The advantages of borrowing are pronounced when the treatment effects are similar in some of the groups, but they retain reasonably good properties more generally. With the model used, the null hypothesis response rates need not be similar across groups. When the drug appears promising in some groups and not in others, there is more potential for borrowing to inflate the Type I error rate. Hierarchical modeling adjusts for the regression effect. It is possible that such an adjustment is too great. But our experience with actual therapies is that the much greater problem is underadjustment or no adjustment at all. Hierarchical modeling partially accounts for the random highs and lows that occur in experiment results. The Bayesian hierarchical design inherently considers multiplicities and tends to make a higher number of correct decisions. If parallel Simon’s designs or independent Bayesian designs were conducted, the multiplicity of considering the same treatment in numerous patient groups would typically be ignored, allowing many ineffective treatments to advance through drug development.
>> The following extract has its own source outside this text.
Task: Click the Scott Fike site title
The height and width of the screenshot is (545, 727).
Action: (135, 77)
Deciding whether and how to borrow across groups depends in part on whether similar treatment effects are a reasonable possibility. For example, would knowing there is positive treatment effect in one group make a positive treatment effect in another group more likely? The amount of borrowing in our model is determined by an inverse gamma hyperprior on the variance term for the log-odds of response rate. Other parametric forms for this prior could also be chosen, including uniform or half-cauchy [25]. There may be no optimal choice for the parametric form; however, our choice of the inverse gamma distribution performs well and creates desirable borrowing behavior in our examples. The appropriate amount of borrowing for a particular trial must be judged clinically at the time of trial design. For example, during trial design, the sponsor might consider example final results and the associated analyses across a range of models, and then use the model with which they are most comfortable.
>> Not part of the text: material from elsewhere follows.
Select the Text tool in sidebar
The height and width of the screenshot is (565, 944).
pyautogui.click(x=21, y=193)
For the purposes of comparing with Simon’s design, we tuned the independent Bayesian design to have the same Type I error rate, maximum sample size, and Type II error rate. The resulting operating characteristics of both Bayesian designs are a function of these choices. The purpose was to isolate the effect of borrowing, the unique feature of the Bayesian hierarchical design, by controlling as many design parameters as possible across the three strategies. However, in practice, alternative trial designs may be considered and need not be constrained by such correspondence to a traditional design.
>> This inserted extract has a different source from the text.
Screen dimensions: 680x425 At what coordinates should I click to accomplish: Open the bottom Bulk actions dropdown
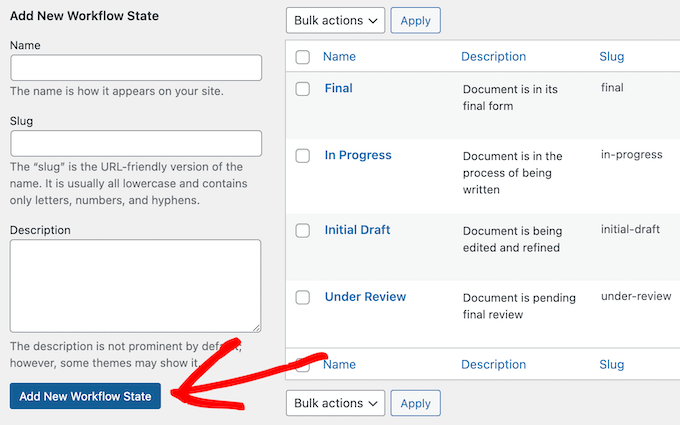pos(335,403)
The choice of futility and efficacy thresholds can be selected through examination of the simulation results. When p = p₀, if futility stopping is rare, the futility threshold can be increased to allow for increased futility stopping. This should be balanced by results when p > p₀. If groups stop for futility but efficacy would have been declared had enrollment been allowed to continue, the criterion can be decreased to lessen futility stopping. The final efficacy criterion can be selected by examining the overall Type I and Type II error rates and adjusted the threshold to achieve strong results. Fixed and Adaptive Clinical Trial Simulator (FACTS; Berry Consultants LLC and Tessella) is commercially available software that allows simulation of the Bayesian hierarchical design.

In our example, the Bayesian hierarchical design could be considered overpowered. With more stringent efficacy criteria, this design could be refined to have lower power in each group when p = p₁, 80%–90%, for example. This would lower the overall Type I error rate. The definitions of p₀, p_mid, and p₁ for the Bayesian designs are also in part an artifact of the comparison with Simon’s design. It may be more natural for these designs to have a single target response rate, p_goal, and to declare futility if the probability of p > p_goal is sufficiently small and to declare efficacy if it is sufficiently large.

In sum, with the ability to have greater power and lower Type I error with a lower mean sample size, the Bayesian hierarchical design is an important alternative in this Phase II setting.